After a rough start to her UFC career, Viana – who previously was the only defeat on the record of the very highly regarded Amanda Ribas – seems to have settled in. And as we’ve seen at 115, great jiu-jitsu can play at a high level. Those skills may take Viana a long way.
A little context, first. Rodolfo Vieira is considered by almost everyone to be one of the premier grapplers in the world today. Vieira is a former ADCC submission wrestling gold medalist, a five-time Brazilian jiu-jitsu world champion, and a seven-time World Professional Jiu-Jitsu Cup champion.
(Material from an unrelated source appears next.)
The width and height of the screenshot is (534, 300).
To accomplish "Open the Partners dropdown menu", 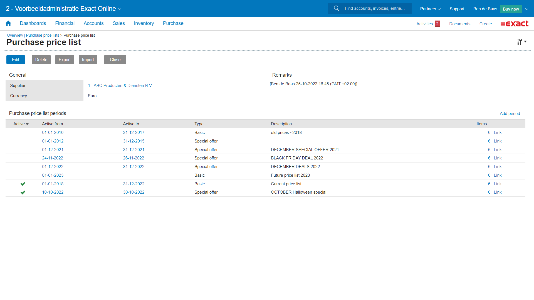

He entered Saturday with a perfect 7-0 MMA record, with six submission wins.
In over a decade in world-class BJJ competition, he had only taken one recorded submission loss, to the great Dean Lister in 2011. And according to journalist Guilherme Cruz, out of the 19 former ADCC champions who have fought in the UFC over the course of its 27-year history, not a one had ever been submitted.
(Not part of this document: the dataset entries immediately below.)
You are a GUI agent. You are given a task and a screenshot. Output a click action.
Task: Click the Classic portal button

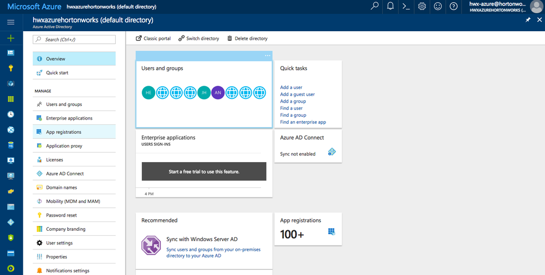[153, 39]
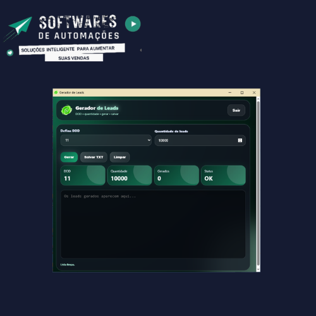Click the small arrow beside the banner
This screenshot has width=316, height=316.
(141, 50)
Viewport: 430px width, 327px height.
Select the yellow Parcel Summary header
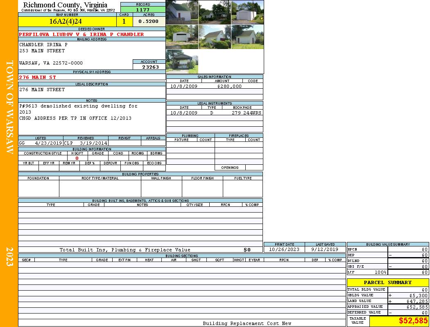pos(387,282)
So the idea that Anthony Hernandez would tap out Rodolfo Vieira on Saturday night was absolutely ludicrous on its face. Sportsbooks offered odds of upwards of +3000 for Hernandez by sub. Naturally, that’s exactly what happened.
In a lot of ways, Hernandez tapping out Vieira is one of the most insane and inconceivable results to come out of a UFC event in quite some time. Vieira has been compared to the Kevin Durant of jiu-jitsu. Hernandez is a purple belt. These things aren’t supposed to happen. But as Hernandez made repeatedly clear after the fight, he didn’t give a single shit who Rodolfo Vieira is.
It helps when the opponent that you’re not supposed to beat gasses out in the middle of round one. Vieira took Hernandez down almost immediately and got into mount – with a guy like that on him, you figured it was going to be a straight line to a Vieira victory. Only Hernandez managed to escape the danger and get back standing, and it seemed like the heavily muscled Vieira suddenly didn’t have anything left in his tank.
We’re talking three minutes into the fight, and Vieira is basically dead. Hernandez, game from the opening bell, took things over from that point on. Hernandez hurt Vieira a few times on the feet and threatened a couple different submissions before sitting into a guillotine choke in round two: with seemingly no energy left in his body, Vieira had little else he could do but tap out.
Hernandez had flashed some serious submission talents in the past, but there are levels to this game, and he was not supposed to be on Vieira’s level. It’s entirely possible that, if Vieira had better cardio, he still wouldn’t be. That doesn’t matter a single bit. Anthony Hernandez is going to go down as the guy who tapped out Rodolfo Vieira. Not bad for a purple belt.